**EXTRACT:**
:::::
The Double Burden: Three Generations of Working Mothers

Three families, three generations of mothers who work outside the home
by
Year Released
1992
Film Length(s)
56 mins
Remote video URL

Introduction

What is it like to grow up in a family where mothers have always worked outside the home? The Double Burden vividly portrays the lives of three families--one Mexican-American, one Polish-American, and one African-American--each with three generations of women who worked outside the home while also raising families. The film instills tremendous respect for the accomplishments of women and for women of different races, social classes and life-styles.

Featured review

A brilliant, exquisitely crafted work.
Martha Minow
Morgan and Helen Chu Dean & Professor of Law, Harvard Law School

Synopsis

When filmmaker Marlene Booth became a working mother, she searched for families for whom working outside the home while raising children was a way of life. She found three families--one Mexican-American, one Polish-American, and one African-American--who had labored as migrant workers, sharecroppers, waitresses, nurse's aides, secretaries, and teachers. The Double Burden celebrates these women as they tell for the first time their stories of love, labor, sacrifice, and tremendous pride.
:::::
**ENTRIES SUPPLIED:**
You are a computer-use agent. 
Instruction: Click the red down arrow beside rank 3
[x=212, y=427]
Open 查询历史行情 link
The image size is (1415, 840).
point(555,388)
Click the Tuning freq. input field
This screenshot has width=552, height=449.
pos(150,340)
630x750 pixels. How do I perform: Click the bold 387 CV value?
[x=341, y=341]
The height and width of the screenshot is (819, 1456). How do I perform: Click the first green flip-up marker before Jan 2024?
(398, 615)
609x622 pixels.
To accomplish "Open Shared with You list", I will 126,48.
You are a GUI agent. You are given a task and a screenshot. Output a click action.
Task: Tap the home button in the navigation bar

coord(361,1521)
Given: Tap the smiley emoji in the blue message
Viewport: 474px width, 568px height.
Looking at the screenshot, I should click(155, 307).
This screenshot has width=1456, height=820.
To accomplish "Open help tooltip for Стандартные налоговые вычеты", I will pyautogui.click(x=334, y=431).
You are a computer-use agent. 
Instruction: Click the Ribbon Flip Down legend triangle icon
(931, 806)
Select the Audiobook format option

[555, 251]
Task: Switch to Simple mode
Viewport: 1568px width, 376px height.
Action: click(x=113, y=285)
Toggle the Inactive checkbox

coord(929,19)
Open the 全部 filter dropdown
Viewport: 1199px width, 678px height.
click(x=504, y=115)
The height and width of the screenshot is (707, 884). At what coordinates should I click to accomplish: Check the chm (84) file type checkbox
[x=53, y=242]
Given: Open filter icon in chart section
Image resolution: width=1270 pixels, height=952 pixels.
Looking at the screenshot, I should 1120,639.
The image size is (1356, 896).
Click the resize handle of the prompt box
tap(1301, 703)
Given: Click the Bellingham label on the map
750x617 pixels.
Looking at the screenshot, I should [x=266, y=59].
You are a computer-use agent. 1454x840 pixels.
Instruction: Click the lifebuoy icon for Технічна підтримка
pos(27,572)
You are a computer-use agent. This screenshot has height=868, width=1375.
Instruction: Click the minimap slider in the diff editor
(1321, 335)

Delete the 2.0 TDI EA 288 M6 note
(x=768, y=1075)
:::::
**STATED PROBLEM 1:** Return the part of the Double Burden page starting with "The Double Burden: Three" and going on through "classes and life-styles.".
**STATED PROBLEM 2:** Resume the Double Burden page from the point where it stops.
The lines above come from a source separate from the Double Burden page.

**EXERCISE RESULT 1:**
The Double Burden: Three Generations of Working Mothers

Three families, three generations of mothers who work outside the home
by
Year Released
1992
Film Length(s)
56 mins
Remote video URL

Introduction

What is it like to grow up in a family where mothers have always worked outside the home? The Double Burden vividly portrays the lives of three families--one Mexican-American, one Polish-American, and one African-American--each with three generations of women who worked outside the home while also raising families. The film instills tremendous respect for the accomplishments of women and for women of different races, social classes and life-styles.

**EXERCISE RESULT 2:**
Reviews

Through a series of portraits that reach across different class, ethnic and generational experiences, this film speaks eloquently to the diversity of pains and pleasures of working motherhood.
Afsaneh Najmabadi
Francis Lee Higginson Professor of History & of Studies of Women, Gender, & Sexuality, Harvard University
The Double Burden will certainly stimulate lively classroom discussion. It is a perfect length and terrific for courses on the family, on women, and on racial and ethnic diversity.
Deborah Belle
Professor of Psychology, Boston University
Working mothers are the subject of filmmaker Marlene Booth's interesting multi-generational look at women who found ways to balance their need (and often desire) to work with the responsibilities of being a mother. As a working mother, herself, filmmaker Booth recalls reading horrendous comments in child-raising books about young children separated from their mothers who would turn to "delinquency, deviant behavior, and crime." Rubbish, to be sure, but disturbing to a young mother in a society that somewhat encourages guilt over sending children to day care. A loving look at working women, The Double Burden: Three Generations of Working Mothers is highly recommended.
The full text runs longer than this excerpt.